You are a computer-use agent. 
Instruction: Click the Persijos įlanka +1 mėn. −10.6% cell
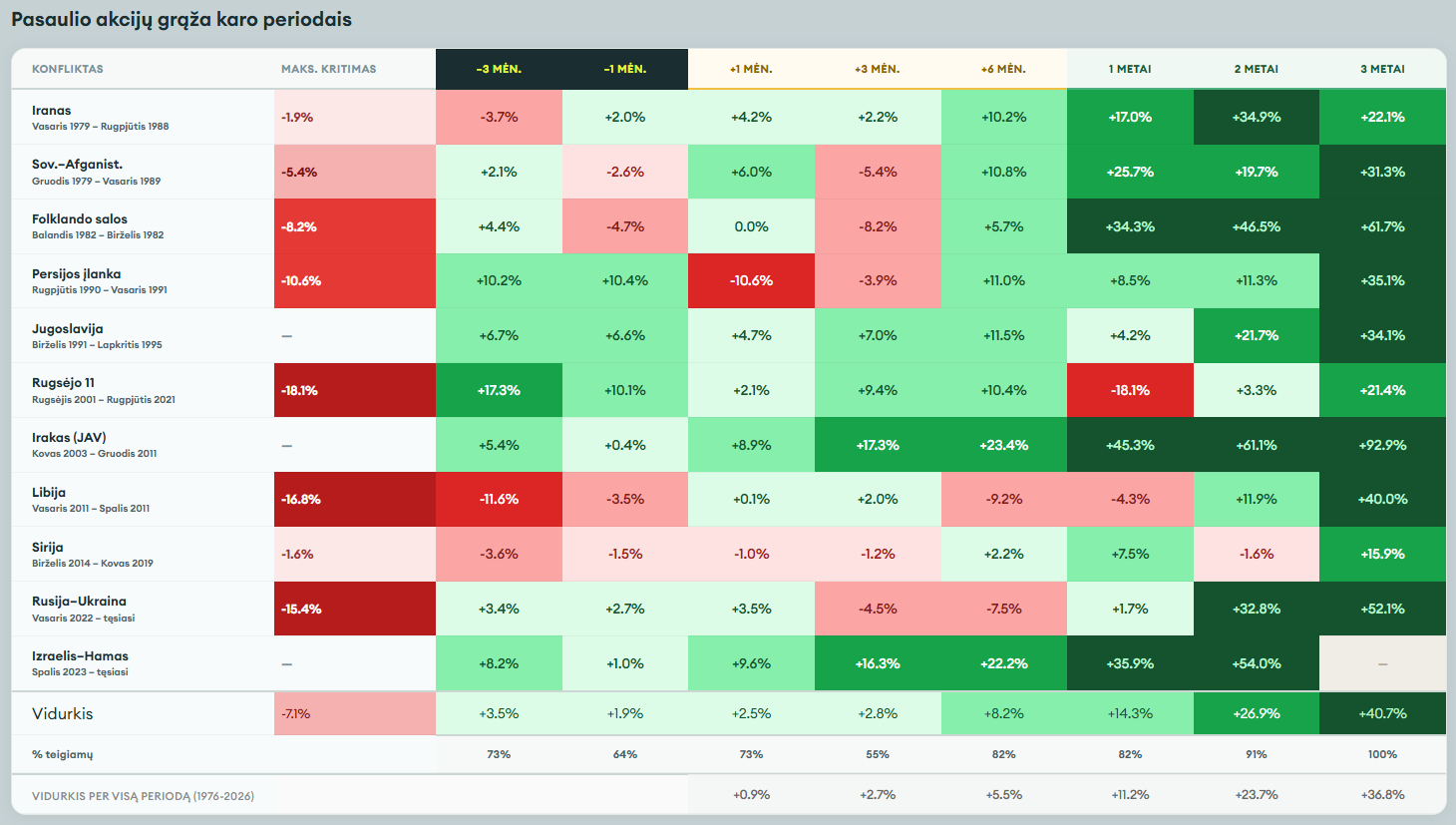tap(751, 280)
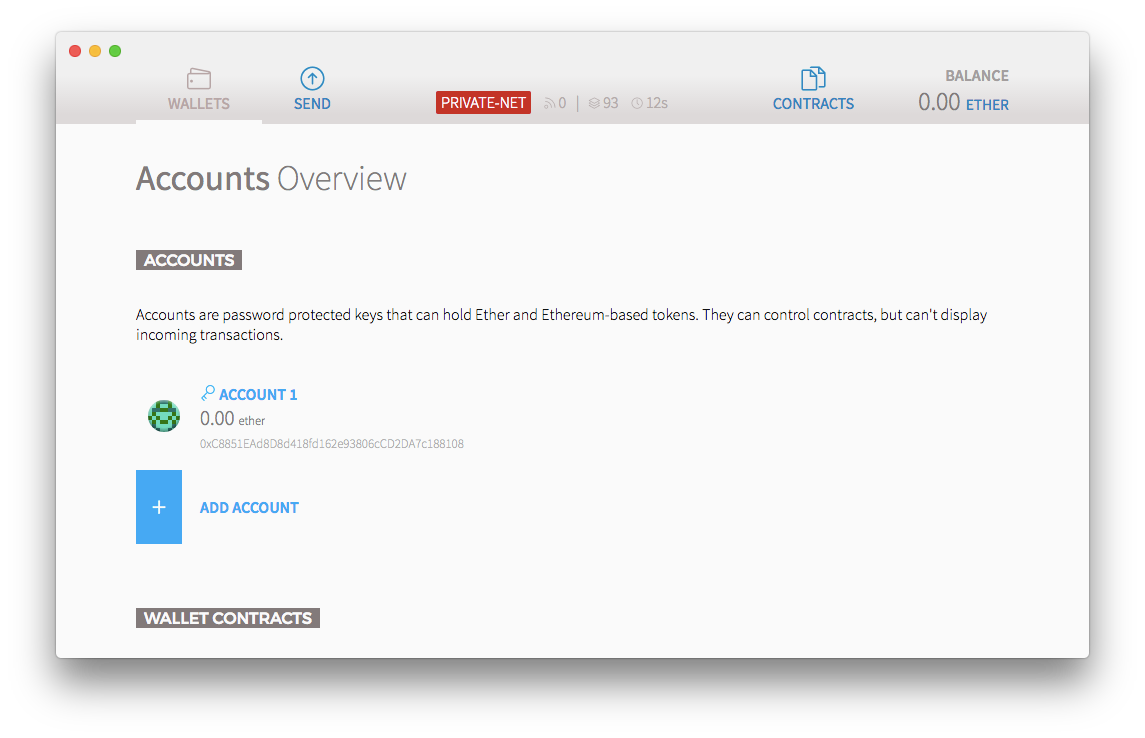
Task: Click the plus icon to add an account
Action: [158, 507]
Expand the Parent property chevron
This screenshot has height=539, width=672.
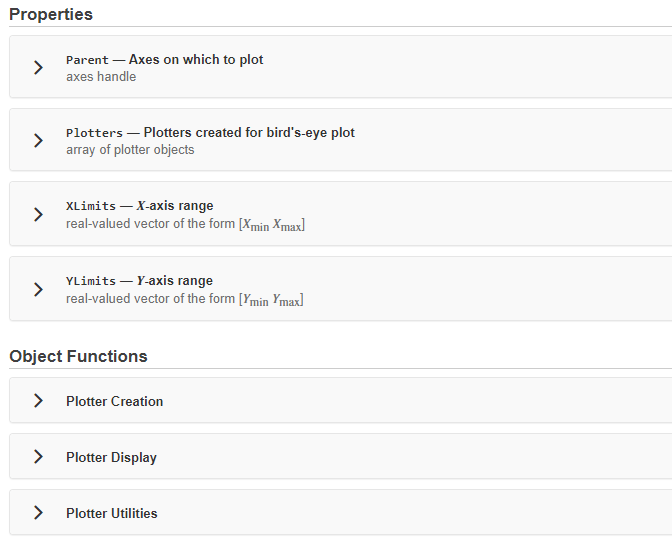click(x=38, y=68)
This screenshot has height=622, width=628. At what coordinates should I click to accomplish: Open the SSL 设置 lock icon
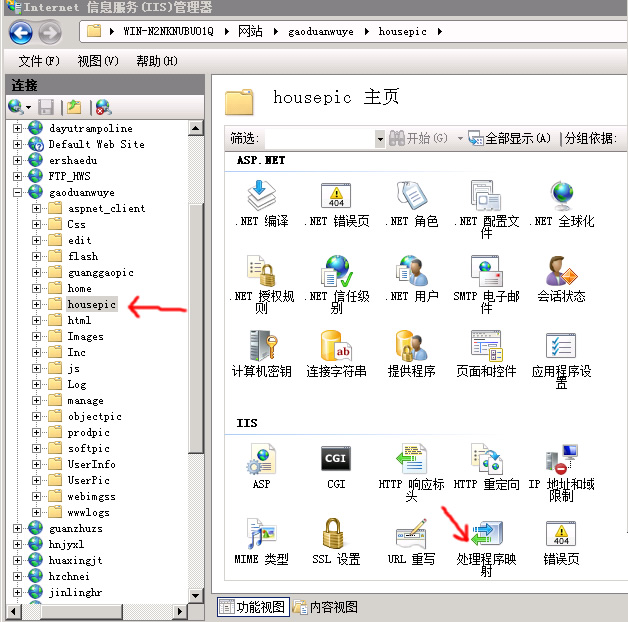tap(335, 536)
━━━━━━━━
§ **Your instructions**
Give back the full data exactly as it reads, but drop the pictures.

§ **Expected answer**
You are a computer-use agent. 
Instruction: Click the Persijos įlanka +1 mėn. −10.6% cell
tap(751, 280)
Task: Click the plus icon to add an account
Action: [158, 507]
Expand the Parent property chevron
This screenshot has height=539, width=672.
click(x=38, y=68)
This screenshot has height=622, width=628. At what coordinates should I click to accomplish: Open the SSL 设置 lock icon
tap(335, 536)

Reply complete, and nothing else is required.